La compétence juridictionnelle de la CLP ne se limite pas à disposer des prétentions de l’employeur dans le cadre de son recours concernant les limitations fonctionnelles pour les annihiler ou les diminuer, mais elle a pleine latitude pour se prononcer sur ce sujet dans son ensemble et rendre la décision qu’elle juge appropriée à la lumière de la preuve légalement offerte.
- Verdon et The Gazette,C.L.P. 321906-64-0706, 26 juin 2008, D. Armand.
Le pouvoir du Tribunal ne se limite pas à confirmer la date de consolidation retenue par le membre du BEM et la CSST ou à retenir une date ultérieure de consolidation. Le Tribunal étant saisi de la question de la consolidation, il a pleine latitude sur ce sujet et peut rendre la décision qu’il juge appropriée à la lumière de la preuve offerte.
- Transport VA inc.,C.L.P. 332852-03B-0711, 3 juin 2008, J-F Clément.

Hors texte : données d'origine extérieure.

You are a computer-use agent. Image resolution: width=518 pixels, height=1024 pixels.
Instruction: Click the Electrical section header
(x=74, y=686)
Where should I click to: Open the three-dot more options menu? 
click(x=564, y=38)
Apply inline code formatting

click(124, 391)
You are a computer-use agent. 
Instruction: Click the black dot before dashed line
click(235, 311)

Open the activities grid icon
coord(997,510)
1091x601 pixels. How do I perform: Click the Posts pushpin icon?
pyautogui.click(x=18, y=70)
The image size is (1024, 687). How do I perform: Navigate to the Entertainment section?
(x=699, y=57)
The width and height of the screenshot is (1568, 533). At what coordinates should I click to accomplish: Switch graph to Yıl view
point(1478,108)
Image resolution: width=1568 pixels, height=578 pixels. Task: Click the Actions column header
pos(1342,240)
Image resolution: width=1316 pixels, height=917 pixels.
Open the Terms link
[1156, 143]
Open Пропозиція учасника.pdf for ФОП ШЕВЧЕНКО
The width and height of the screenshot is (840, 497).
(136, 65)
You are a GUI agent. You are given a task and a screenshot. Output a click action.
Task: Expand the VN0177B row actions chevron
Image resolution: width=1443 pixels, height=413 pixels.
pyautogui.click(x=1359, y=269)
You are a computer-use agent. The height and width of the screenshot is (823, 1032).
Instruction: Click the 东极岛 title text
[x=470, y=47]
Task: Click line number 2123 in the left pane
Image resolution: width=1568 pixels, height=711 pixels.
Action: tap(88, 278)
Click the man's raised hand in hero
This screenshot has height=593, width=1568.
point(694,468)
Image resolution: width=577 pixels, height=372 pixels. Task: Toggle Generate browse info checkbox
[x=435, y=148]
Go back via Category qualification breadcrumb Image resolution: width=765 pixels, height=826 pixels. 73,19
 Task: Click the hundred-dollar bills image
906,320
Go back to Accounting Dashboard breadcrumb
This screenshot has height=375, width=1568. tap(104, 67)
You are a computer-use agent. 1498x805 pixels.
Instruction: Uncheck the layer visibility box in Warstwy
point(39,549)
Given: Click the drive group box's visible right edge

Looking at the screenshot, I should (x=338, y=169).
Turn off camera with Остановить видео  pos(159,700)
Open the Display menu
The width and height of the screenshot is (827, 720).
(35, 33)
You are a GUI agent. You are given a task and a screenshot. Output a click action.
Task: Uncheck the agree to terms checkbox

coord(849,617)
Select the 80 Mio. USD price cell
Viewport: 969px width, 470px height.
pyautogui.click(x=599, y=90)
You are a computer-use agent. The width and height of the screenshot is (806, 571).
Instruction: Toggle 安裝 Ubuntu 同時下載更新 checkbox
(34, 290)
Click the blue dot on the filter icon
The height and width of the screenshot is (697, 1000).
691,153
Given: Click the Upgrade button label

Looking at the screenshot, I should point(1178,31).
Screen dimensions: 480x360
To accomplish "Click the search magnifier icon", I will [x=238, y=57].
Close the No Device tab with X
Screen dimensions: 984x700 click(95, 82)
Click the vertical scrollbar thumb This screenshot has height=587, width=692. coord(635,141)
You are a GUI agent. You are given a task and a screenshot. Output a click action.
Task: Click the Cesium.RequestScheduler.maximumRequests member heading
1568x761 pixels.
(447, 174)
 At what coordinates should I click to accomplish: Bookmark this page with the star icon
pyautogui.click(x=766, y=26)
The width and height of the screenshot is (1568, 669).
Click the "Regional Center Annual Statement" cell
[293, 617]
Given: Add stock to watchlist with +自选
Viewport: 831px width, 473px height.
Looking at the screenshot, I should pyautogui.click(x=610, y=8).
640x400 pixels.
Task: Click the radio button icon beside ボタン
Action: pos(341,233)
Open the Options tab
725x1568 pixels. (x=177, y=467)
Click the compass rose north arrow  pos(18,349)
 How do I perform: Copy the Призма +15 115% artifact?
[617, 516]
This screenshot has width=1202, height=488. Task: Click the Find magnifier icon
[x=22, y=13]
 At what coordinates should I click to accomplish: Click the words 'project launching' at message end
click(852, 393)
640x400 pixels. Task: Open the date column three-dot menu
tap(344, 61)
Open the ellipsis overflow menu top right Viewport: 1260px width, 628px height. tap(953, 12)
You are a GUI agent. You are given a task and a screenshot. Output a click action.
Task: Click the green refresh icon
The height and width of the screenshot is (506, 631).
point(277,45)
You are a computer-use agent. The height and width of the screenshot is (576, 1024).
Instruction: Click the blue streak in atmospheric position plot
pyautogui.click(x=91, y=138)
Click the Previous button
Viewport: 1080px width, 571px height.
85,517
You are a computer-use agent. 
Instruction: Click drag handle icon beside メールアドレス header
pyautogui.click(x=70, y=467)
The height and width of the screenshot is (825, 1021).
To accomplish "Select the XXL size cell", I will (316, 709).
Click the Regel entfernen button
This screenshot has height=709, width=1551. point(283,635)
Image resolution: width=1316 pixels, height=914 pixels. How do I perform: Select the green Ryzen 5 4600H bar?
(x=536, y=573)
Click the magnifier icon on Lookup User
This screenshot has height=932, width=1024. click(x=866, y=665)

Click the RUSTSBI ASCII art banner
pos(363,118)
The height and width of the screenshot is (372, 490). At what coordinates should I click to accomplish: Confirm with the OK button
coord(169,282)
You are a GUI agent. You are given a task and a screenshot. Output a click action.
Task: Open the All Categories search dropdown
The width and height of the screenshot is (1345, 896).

La CSST reconnaît l’existence d’un handicap ayant prolongé la période de consolidation. Elle décide d’imputer 55 % des coûts de la lésion à l’employeur et le reste aux employeurs de toutes les unités. Le Tribunal est donc saisi de la question de savoir si l’employeur a droit ou non à un partage d’imputation, sujet dans lequel est inclus celui du pourcentage à attribuer. L’existence d’une déficience, sa présence antérieure à la lésion, la déviation par rapport à une norme biomédicale, le lien entre le handicap et la lésion et le pourcentage à octroyer sont donc tous des éléments intrinsèquement présents dans une décision rendue concernant l’article 329 de la Loi. La compétence de la CLP ne se limite pas à bonifier ou non ce que le travailleur ou l’employeur a déjà obtenu mais elle possède la pleine latitude pour se prononcer sur les sujets dont elle est saisie afin de rendre la décision qu’elle juge appropriée à la lumière de la preuve légalement offerte. Il en irait différemment si, dans un même instrument décisionnel, la CSST avait décidé de l’admissibilité d’une lésion et de la question du partage de coûts. Il s’agirait alors de deux sujets distincts pouvant être dissociés. Tel n’est pas le cas puisque le tribunal est saisi de l’ensemble de la question de l’octroi d’un partage de coûts en vertu de l’article 329 de la Loi.
- Guennouni et Hôpital Santa Cabrini,2020 QCTAT 984.
Lorsque le diagnostic demeure imprécis ou obscur, il est important pour le Tribunal d’apprécier la preuve afin de préciser le diagnostic approprié à retenir pour les fins d’une réclamation. En effet, lorsque plusieurs diagnostics sont posés par le médecin qui a charge d’un travailleur et qu’aucun avis n’a été demandé à un membre du BEM, le Tribunal doit apprécier la preuve afin de déterminer le diagnostic qui doit être retenu comme étant en lien avec l’événement d’origine. Il va sans dire que le Tribunal est lié par l’avis du médecin traitant sur les conclusions médicales qu’il ou elle retient à la suite de son examen, en vertu de l’article 224 de la Loi, mais il arrive parfois que l’investigation médicale n’a pas permis, au moment d’une réclamation, d’obtenir un diagnostic précis. De l’avis du soussigné, c’est là que les pouvoirs accordés au Tribunal en vertu de l’article 9 de la LITAT servent de tremplin pour permettre au Tribunal de rendre la décision appropriée afin que la résolution de la contestation soit intelligible et respectueuse des faits.